▸ Texto de origem

Reinaldo José Lopes
FOLHAPRESS
Os primeiros seres humanos que chegaram à Amazônia podem ter encontrado um habitante portentoso nos grandes rios da região: uma tartaruga cuja carapaça média era de cerca de 1,80 m. Tudo indica que a Peltocephalus maturin, cuja descoberta acaba de ser anunciada nesta quarta (13) por uma equipe internacional de cientistas, foi a última dos cágados gigantes amazônicos, tendo desaparecido no final do Pleistoceno (a Era do Gelo).
A possibilidade de convivência do bicho com o Homo sapiens ainda é objeto de discussão. O que se pode afirmar com razoável grau de certeza é que o supercágado viveu há menos de 40 mil anos, levando em conta a idade dos sedimentos de onde vem o fóssil, numa área de garimpo de ouro no rio Madeira, em Rondônia.
Como os restos do animal (por enquanto, apenas um dentário, ou pedaço da mandíbula) foram encontrados pelos próprios garimpeiros, não há certeza sobre onde eles estavam nas camadas de sedimentos e, portanto, sobre sua idade.
Restos de madeira carbonizada na parte mais baixa das camadas do garimpo têm uma datação entre 46 mil e 21 mil anos antes do presente. Já uma datação feita a partir do próprio osso produziu idades entre 14 mil e 9.000 anos atrás.
Essa segunda faixa de idades bateria com a chegada de ancestrais dos atuais povos indígenas ao território amazônico, mas o estado de preservação do fóssil e as condições ambientais do entorno poderiam estar influenciando o resultado, “rejuvenescendo” a amostra de modo enganoso.

▸ Seção de dados

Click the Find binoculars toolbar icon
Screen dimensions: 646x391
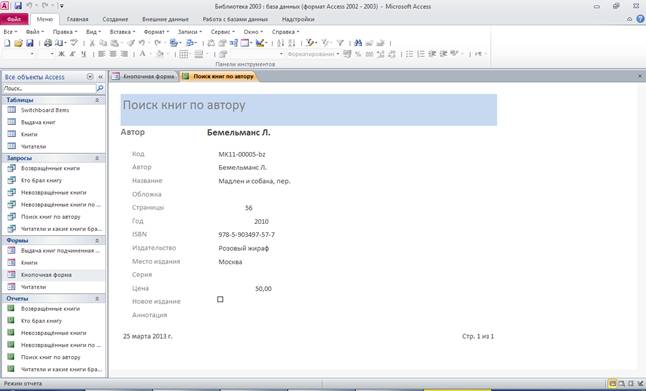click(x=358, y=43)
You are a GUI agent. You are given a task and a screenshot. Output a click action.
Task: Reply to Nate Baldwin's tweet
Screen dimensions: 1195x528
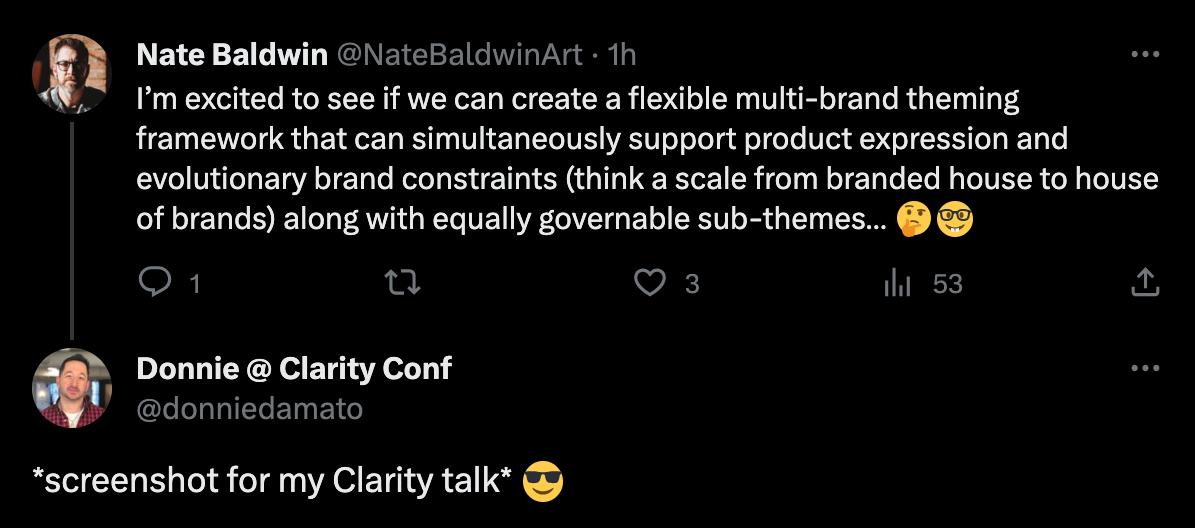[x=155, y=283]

--

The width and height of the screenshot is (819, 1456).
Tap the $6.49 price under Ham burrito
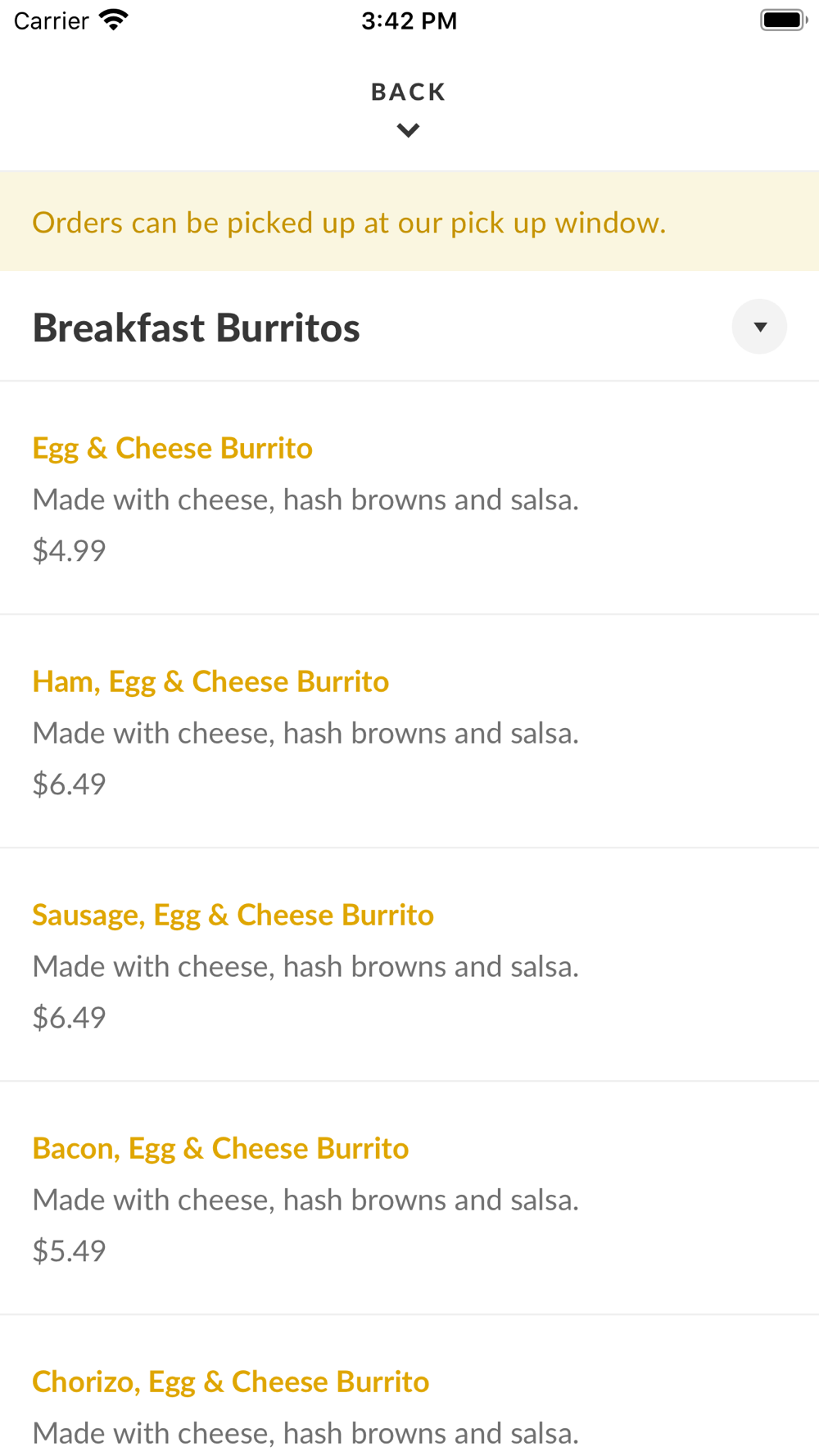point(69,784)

▸ Requisitos das tarefas
[a] Reproduza o trecho do texto sobre a tartaruga gigante da Amazônia de "Reinaldo José Lopes" a "Era do Gelo).".
[b] Responda com base no texto sobre a tartaruga gigante da Amazônia:
(i) Qual era o tamanho médio da carapaça da Peltocephalus maturin?
(ii) Em que rio e em que estado fica a área de garimpo de onde vem o fóssil?
(iii) Que faixa de idades resultou da datação feita a partir do próprio osso?
O material não tem relação com o texto sobre a tartaruga gigante da Amazônia.

▸ Soluções das tarefas
[a]
Reinaldo José Lopes
FOLHAPRESS
Os primeiros seres humanos que chegaram à Amazônia podem ter encontrado um habitante portentoso nos grandes rios da região: uma tartaruga cuja carapaça média era de cerca de 1,80 m. Tudo indica que a Peltocephalus maturin, cuja descoberta acaba de ser anunciada nesta quarta (13) por uma equipe internacional de cientistas, foi a última dos cágados gigantes amazônicos, tendo desaparecido no final do Pleistoceno (a Era do Gelo).

[b]
(i) Cerca de 1,80 m.
(ii) No rio Madeira, em Rondônia.
(iii) Entre 14 mil e 9.000 anos atrás.